*** Opening of Dataset content ***

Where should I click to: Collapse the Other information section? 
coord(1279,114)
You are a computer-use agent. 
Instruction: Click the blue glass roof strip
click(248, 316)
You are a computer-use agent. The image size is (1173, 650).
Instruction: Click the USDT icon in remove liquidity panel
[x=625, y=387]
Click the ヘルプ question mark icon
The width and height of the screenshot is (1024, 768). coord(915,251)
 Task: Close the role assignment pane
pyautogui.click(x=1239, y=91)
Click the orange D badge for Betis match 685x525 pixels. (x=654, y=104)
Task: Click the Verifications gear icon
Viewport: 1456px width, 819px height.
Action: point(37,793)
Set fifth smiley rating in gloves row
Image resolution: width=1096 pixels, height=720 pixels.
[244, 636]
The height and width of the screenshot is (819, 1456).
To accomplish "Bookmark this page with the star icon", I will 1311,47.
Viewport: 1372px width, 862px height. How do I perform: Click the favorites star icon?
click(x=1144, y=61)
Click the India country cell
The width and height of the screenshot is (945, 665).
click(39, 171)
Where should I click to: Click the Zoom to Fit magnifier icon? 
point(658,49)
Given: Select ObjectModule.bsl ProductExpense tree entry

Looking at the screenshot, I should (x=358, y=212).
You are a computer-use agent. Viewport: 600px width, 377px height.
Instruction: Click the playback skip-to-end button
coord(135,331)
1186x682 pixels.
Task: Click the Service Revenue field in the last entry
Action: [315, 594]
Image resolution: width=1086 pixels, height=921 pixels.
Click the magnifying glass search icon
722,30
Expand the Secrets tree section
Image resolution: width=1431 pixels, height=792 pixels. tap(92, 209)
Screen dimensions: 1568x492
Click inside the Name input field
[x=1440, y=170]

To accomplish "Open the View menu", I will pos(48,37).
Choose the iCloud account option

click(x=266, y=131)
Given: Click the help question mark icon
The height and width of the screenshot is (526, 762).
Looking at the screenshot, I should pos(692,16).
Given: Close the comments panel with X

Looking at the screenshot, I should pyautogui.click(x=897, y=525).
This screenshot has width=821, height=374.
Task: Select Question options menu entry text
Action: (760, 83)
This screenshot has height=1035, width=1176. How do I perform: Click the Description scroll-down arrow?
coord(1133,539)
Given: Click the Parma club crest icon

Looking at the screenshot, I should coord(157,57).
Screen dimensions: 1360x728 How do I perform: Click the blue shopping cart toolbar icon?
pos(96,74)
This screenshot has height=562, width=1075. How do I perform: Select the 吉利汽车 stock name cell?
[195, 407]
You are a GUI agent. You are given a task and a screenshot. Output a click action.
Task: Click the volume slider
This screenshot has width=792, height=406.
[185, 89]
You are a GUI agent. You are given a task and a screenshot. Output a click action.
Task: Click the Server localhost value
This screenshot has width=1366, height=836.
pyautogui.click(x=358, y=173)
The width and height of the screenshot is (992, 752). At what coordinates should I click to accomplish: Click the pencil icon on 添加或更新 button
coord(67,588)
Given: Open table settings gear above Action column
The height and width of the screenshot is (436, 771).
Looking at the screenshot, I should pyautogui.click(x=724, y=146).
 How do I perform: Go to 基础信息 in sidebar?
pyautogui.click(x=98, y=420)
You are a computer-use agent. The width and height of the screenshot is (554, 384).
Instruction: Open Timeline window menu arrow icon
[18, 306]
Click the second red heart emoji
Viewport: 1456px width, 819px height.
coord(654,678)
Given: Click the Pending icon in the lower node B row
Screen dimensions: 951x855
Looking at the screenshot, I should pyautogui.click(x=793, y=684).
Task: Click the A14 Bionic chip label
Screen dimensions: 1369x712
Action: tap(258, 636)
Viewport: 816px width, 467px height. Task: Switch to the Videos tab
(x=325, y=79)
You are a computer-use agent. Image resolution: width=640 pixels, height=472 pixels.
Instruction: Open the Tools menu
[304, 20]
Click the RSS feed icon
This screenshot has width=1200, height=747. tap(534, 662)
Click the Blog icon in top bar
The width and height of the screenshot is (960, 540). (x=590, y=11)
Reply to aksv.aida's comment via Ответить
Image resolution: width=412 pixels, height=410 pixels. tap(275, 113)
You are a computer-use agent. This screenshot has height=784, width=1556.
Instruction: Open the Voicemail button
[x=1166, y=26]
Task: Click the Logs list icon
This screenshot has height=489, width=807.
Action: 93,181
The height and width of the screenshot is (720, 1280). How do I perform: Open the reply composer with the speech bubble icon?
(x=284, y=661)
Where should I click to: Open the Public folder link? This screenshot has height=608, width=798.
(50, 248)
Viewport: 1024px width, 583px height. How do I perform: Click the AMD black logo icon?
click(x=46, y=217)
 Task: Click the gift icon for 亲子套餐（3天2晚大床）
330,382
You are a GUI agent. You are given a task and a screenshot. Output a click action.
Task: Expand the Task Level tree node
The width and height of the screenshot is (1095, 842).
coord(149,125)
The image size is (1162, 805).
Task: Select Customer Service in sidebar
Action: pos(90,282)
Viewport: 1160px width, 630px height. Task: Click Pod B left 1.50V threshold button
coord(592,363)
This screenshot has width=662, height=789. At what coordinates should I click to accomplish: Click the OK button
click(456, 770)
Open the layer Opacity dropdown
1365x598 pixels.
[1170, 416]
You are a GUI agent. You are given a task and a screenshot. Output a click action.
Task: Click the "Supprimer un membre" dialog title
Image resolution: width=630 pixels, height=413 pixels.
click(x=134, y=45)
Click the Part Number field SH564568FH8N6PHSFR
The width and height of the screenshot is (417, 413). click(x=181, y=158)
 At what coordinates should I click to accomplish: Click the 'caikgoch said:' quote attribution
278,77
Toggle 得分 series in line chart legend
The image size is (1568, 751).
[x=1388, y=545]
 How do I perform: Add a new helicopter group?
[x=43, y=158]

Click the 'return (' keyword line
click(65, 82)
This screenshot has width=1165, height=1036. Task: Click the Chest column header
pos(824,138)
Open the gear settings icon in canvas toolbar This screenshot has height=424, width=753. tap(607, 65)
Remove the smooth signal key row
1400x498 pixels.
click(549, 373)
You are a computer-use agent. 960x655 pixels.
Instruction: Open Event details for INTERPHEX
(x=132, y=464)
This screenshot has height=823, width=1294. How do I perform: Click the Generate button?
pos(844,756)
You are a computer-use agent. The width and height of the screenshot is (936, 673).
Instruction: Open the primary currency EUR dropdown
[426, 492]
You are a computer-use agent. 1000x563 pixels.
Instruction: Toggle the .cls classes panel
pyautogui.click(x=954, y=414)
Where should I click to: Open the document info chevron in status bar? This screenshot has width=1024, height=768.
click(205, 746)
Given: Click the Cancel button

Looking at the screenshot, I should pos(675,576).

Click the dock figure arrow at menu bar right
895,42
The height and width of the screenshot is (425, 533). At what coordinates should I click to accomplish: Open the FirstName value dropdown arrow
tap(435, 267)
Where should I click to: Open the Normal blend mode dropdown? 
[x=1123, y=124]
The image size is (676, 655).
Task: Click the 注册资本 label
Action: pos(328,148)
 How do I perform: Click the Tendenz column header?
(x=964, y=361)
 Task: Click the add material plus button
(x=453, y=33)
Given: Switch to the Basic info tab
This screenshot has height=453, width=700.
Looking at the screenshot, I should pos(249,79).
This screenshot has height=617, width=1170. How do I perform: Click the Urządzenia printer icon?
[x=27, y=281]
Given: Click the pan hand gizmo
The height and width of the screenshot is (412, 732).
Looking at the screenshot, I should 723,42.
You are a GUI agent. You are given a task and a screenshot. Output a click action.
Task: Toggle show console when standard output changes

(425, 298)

*** Close of Dataset content ***

▶ Task statement
Return the line where "How do I perform: Click the Tendenz" appears, then every line after it to the end of the listing, all exactly as written.

▶ Response box
 How do I perform: Click the Tendenz column header?
(x=964, y=361)
 Task: Click the add material plus button
(x=453, y=33)
Given: Switch to the Basic info tab
This screenshot has height=453, width=700.
Looking at the screenshot, I should pos(249,79).
This screenshot has height=617, width=1170. How do I perform: Click the Urządzenia printer icon?
[x=27, y=281]
Given: Click the pan hand gizmo
The height and width of the screenshot is (412, 732).
Looking at the screenshot, I should 723,42.
You are a GUI agent. You are given a task and a screenshot. Output a click action.
Task: Toggle show console when standard output changes

(425, 298)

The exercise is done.